Il ressort des pièces du dossier que le préfet des Hauts-de-Seine a retiré le certificat de résidence de dix ans dont Mme B... était titulaire au motif que sa présence en France constitue une menace à l’ordre public. Il soutient en appel que la présence en France de l’intéressée constitue une menace grave pour l’ordre public. Pour caractériser cette menace grave, il fait valoir que la sœur de la requérante a fait l’objet d’un rapport administratif de police dans le cadre d’une enquête préliminaire, pour des faits d’apologie publique d’un acte de terrorisme au moyen d’un service de communication en ligne et qu’il ressortait de l’audition libre de celle-ci que son compte avait pu être utilisé par ses sœurs. Toutefois, il ressort des pièces du dossier que les procédures visant tant Mme A... B... que sa sœur ont été classées sans suite par le Procureur de la République. Dans ces conditions, la menace grave pour l’ordre public que représente la présence en France de Mme B... ne peut être regardée comme établie. Il s’ensuit que la requête d’appel du préfet des Hauts-de-Seine est manifestement infondée et peut être rejetée, selon la procédure prévue à l’article R. 222-1 du code de justice administrative.


O R D O N N E :


Article 1er : La requête du préfet des Hauts-de-Seine est rejetée.

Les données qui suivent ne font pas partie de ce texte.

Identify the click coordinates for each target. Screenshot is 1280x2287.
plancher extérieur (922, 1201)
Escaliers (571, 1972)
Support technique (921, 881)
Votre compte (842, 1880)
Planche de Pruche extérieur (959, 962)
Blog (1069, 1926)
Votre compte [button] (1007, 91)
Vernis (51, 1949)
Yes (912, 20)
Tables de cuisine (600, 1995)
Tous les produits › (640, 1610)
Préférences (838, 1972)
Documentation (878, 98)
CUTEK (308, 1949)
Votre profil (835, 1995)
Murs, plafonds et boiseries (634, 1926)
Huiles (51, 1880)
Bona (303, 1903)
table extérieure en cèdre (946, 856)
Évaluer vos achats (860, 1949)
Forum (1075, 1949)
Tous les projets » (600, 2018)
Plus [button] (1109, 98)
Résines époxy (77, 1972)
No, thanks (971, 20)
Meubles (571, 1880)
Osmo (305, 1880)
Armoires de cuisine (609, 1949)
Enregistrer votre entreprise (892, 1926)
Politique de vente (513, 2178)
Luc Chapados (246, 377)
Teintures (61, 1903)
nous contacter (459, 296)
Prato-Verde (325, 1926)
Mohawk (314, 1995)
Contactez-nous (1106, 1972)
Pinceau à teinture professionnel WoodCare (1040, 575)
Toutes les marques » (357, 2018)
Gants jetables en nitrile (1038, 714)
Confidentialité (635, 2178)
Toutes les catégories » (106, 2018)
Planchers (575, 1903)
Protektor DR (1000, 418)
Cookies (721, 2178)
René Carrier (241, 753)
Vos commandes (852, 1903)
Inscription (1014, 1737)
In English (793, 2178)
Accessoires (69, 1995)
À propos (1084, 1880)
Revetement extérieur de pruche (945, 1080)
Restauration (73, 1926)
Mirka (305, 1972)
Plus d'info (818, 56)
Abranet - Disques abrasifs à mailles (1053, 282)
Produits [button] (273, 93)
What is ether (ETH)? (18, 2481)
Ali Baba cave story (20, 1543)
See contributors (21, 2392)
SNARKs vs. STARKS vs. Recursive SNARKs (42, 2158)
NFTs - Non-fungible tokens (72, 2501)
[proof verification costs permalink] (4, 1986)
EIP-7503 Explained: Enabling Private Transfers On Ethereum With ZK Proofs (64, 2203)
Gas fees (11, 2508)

Article 2 : La présente ordonnance sera notifiée au ministre de l’intérieur.
Copie en sera adressée au préfet des Hauts-de-Seine.

Fait à Versailles, le 20 novembre 2025.

La magistrate désignée,

O. Dorion


La République mande et ordonne au ministre l’intérieur en ce qui le concerne ou à tous commissaires de justice à ce requis en ce qui concerne les voies de droit commun, contre les parties privées, de pourvoir à l’exécution de la présente décision.